Dataset entries

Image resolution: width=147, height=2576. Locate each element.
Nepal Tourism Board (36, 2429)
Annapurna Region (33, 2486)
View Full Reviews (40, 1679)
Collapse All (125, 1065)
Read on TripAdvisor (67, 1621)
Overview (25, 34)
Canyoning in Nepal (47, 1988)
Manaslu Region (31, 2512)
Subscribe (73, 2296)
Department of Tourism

[Goal of the exercise] Could you set down exactly the lines from the one containing "Manaslu Region (31, 2512)" through the last line of the records above, both included?

[Task answer]
Manaslu Region (31, 2512)
Subscribe (73, 2296)
Department of Tourism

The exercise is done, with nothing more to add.